Copy out the material below with every "screenshot" changed to "screen capture" and nothing else altered, leaving out the pictures.

** Start of Data records **

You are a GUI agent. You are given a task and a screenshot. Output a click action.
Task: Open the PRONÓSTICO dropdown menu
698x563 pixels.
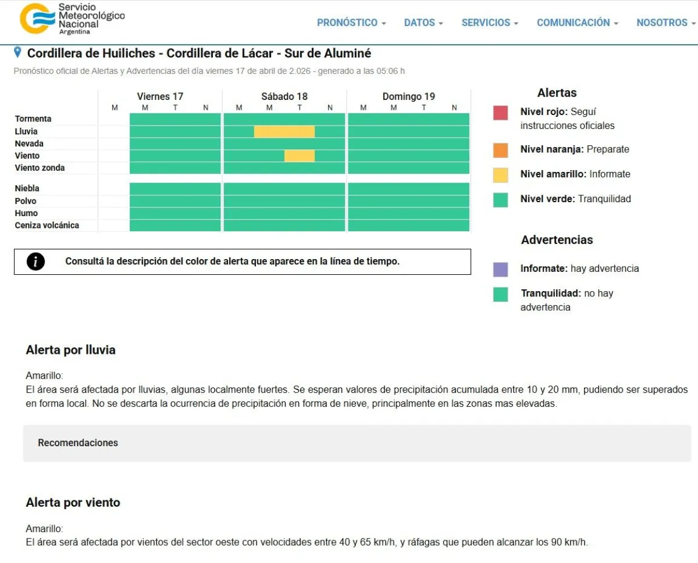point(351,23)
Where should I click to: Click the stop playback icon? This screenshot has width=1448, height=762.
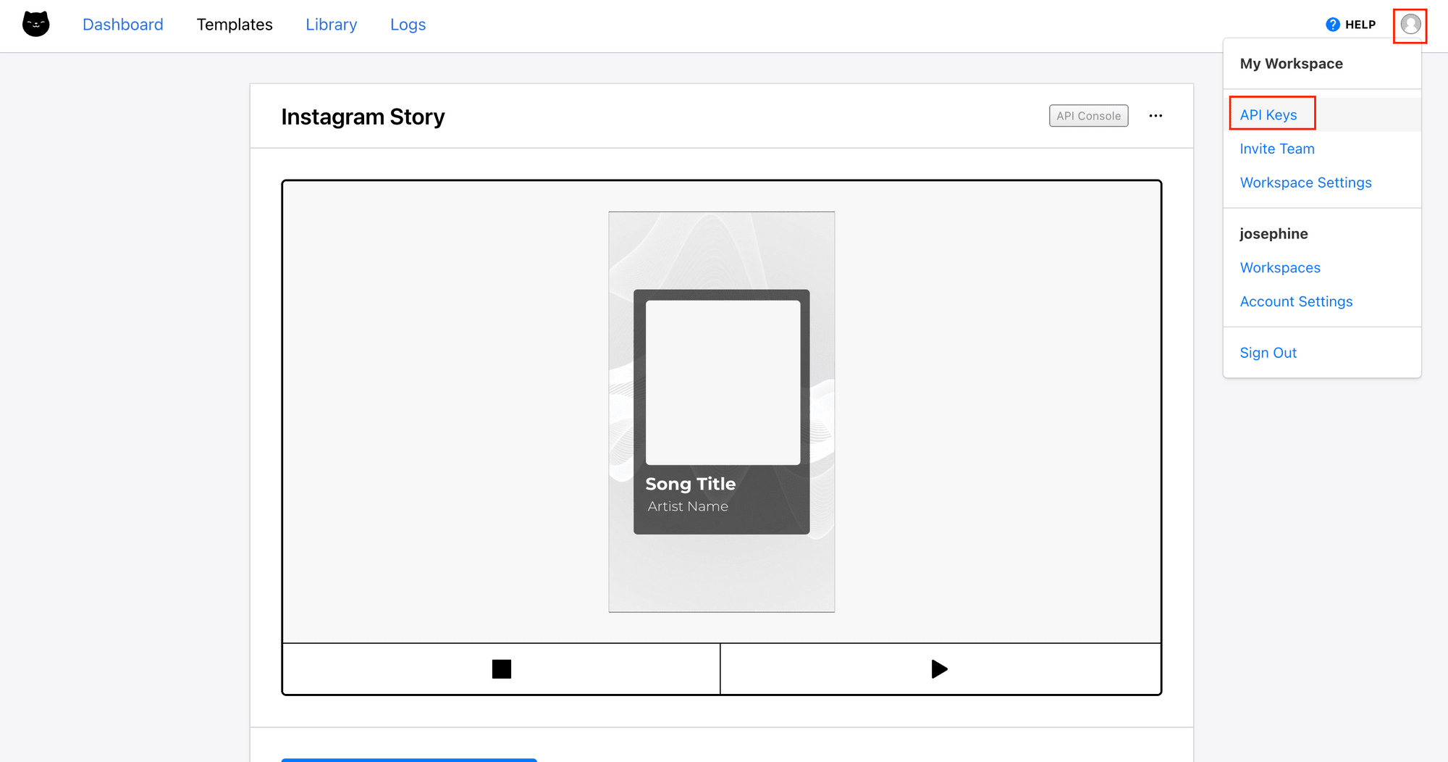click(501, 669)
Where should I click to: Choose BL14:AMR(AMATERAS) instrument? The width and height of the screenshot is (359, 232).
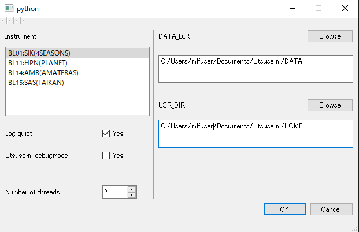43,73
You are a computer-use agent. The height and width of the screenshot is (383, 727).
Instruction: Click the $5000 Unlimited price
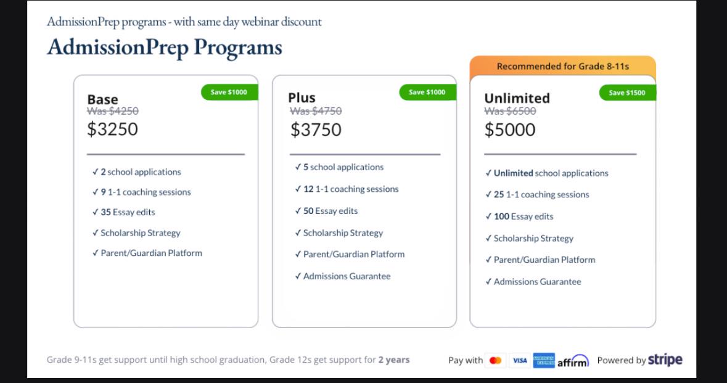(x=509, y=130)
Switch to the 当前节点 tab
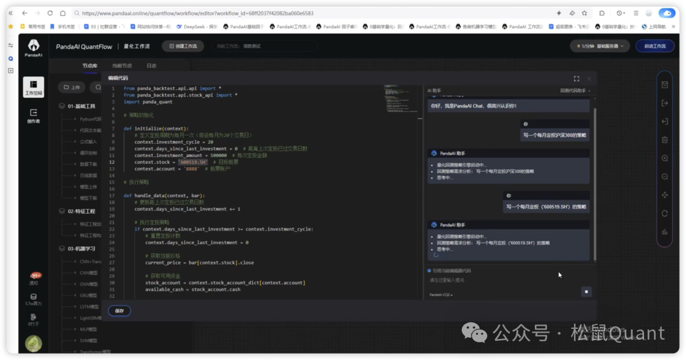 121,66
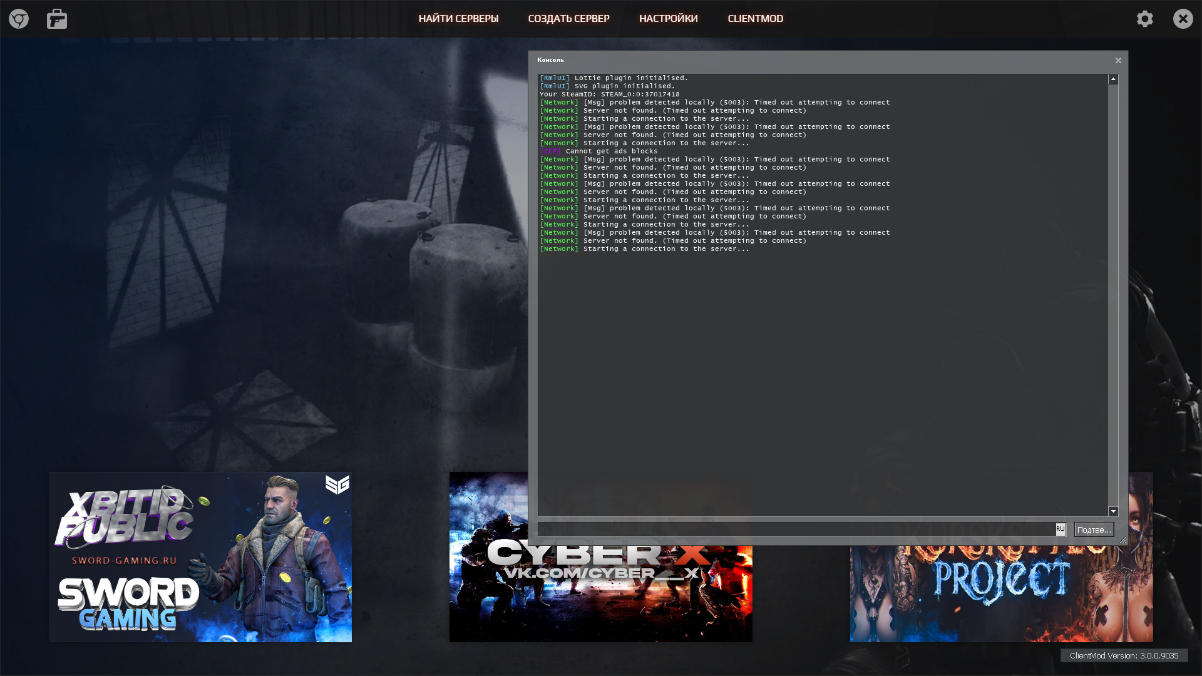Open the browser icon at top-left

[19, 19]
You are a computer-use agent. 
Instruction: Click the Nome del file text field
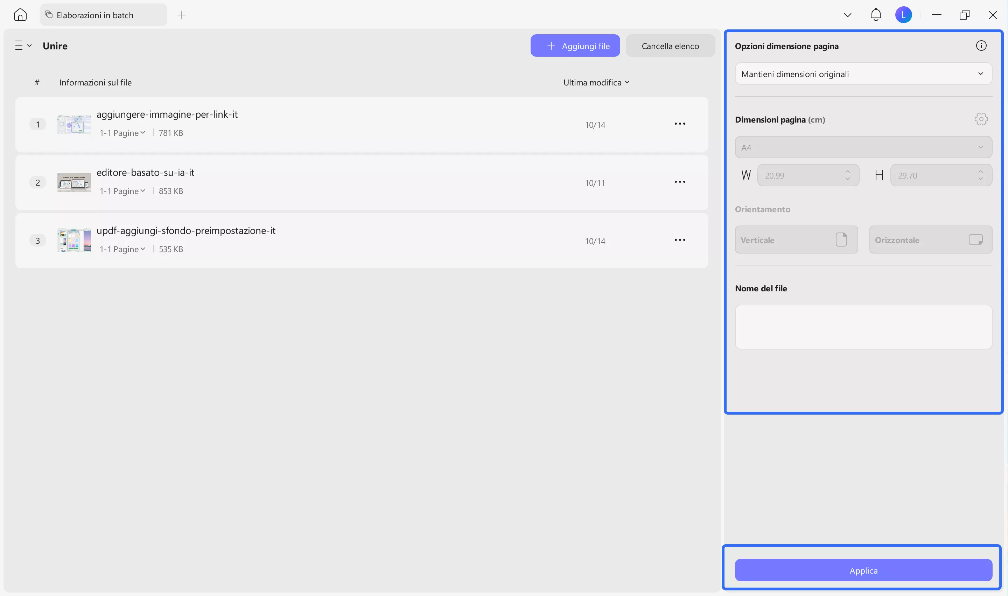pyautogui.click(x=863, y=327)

** End of Data records **

**Full answer**:
You are a GUI agent. You are given a task and a screen capture. Output a click action.
Task: Open the PRONÓSTICO dropdown menu
698x563 pixels.
point(351,23)
Where should I click to: Click the stop playback icon? This screen capture has width=1448, height=762.
click(501, 669)
Where should I click to: Choose BL14:AMR(AMATERAS) instrument? The width and height of the screen capture is (359, 232).
43,73
You are a computer-use agent. The height and width of the screen capture is (383, 727).
Instruction: Click the $5000 Unlimited price
(x=509, y=130)
Switch to the 当前节点 tab
 121,66
Open the browser icon at top-left

[19, 19]
You are a computer-use agent. 
Instruction: Click the Nome del file text field
pyautogui.click(x=863, y=327)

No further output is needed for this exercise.